Saved entries –
BEGIN

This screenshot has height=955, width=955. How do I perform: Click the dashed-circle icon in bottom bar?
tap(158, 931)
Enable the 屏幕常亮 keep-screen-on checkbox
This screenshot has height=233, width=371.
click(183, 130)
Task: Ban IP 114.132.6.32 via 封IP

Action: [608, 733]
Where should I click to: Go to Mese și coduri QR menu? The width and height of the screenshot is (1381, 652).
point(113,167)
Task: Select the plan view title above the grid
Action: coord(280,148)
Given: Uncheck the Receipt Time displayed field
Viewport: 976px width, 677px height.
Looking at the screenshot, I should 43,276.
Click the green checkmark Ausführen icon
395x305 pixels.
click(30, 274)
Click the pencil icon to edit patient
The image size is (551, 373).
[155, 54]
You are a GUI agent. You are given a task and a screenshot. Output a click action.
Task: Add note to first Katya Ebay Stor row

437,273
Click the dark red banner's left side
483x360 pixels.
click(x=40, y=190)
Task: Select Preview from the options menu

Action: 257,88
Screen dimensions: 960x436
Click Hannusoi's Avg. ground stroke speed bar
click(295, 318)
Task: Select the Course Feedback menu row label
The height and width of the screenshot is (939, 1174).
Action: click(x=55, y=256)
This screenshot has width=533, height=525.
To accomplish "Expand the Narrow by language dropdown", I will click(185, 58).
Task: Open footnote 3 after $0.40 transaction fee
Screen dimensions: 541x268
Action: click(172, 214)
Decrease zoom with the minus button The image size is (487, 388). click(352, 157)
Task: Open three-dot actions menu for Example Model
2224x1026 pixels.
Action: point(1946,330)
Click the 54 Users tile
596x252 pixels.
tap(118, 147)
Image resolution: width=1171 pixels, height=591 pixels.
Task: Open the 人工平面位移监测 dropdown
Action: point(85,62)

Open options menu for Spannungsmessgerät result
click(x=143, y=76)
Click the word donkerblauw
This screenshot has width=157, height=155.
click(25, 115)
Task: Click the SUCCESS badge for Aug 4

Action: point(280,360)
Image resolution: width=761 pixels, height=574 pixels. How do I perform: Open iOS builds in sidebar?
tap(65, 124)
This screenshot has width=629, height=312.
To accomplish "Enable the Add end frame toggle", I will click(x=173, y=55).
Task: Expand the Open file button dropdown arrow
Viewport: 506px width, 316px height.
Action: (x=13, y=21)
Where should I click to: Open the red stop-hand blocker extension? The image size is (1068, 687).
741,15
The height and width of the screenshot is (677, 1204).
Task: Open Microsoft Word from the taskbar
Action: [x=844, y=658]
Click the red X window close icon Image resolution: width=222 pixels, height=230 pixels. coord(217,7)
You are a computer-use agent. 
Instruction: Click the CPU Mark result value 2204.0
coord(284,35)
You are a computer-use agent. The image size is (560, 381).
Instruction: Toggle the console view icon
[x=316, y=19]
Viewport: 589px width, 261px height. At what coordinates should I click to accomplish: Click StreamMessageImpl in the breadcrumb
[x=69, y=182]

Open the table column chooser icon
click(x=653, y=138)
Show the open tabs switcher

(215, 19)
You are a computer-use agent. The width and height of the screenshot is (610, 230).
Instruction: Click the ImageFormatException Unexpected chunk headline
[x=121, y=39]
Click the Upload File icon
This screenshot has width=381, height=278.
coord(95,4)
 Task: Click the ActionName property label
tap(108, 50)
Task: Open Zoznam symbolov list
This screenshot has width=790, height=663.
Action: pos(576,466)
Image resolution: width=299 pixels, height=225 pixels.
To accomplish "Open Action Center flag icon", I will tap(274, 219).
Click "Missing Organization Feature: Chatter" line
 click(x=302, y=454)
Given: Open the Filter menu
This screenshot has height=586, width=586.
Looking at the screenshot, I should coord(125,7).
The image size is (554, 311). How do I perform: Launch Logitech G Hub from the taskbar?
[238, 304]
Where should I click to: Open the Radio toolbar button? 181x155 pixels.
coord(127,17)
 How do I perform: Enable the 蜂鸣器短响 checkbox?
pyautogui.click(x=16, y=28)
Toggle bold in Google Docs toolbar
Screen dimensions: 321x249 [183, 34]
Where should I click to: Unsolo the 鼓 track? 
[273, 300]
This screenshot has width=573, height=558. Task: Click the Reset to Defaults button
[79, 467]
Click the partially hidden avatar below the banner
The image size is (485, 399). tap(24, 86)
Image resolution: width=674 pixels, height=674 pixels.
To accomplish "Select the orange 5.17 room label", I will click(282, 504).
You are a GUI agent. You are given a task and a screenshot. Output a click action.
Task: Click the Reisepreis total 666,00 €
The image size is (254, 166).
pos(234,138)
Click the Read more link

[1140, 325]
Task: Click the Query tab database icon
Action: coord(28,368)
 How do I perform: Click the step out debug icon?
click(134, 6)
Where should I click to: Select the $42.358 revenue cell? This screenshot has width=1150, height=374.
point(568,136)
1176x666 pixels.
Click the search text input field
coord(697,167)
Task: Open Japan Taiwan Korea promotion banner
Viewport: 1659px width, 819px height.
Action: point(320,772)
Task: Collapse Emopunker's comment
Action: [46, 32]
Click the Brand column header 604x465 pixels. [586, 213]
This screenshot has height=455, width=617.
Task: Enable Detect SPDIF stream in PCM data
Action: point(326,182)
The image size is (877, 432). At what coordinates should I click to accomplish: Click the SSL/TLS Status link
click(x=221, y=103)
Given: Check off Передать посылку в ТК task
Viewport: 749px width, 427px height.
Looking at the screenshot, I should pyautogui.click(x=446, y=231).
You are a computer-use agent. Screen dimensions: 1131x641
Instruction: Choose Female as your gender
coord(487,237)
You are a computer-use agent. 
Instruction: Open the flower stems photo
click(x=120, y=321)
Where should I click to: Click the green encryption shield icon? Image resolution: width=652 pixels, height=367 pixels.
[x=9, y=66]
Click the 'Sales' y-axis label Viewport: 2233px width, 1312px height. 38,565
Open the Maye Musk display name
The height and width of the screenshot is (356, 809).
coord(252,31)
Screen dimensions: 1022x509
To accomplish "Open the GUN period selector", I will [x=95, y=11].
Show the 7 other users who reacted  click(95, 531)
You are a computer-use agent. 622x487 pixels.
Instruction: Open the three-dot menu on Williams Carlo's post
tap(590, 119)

END

EXERCISE INSTRUCTIONS –
Starting at the line that contains "Instruction: Open the three-dot", return every line through the last one above, exactly as written.

TASK SOLUTION –
Instruction: Open the three-dot menu on Williams Carlo's post
tap(590, 119)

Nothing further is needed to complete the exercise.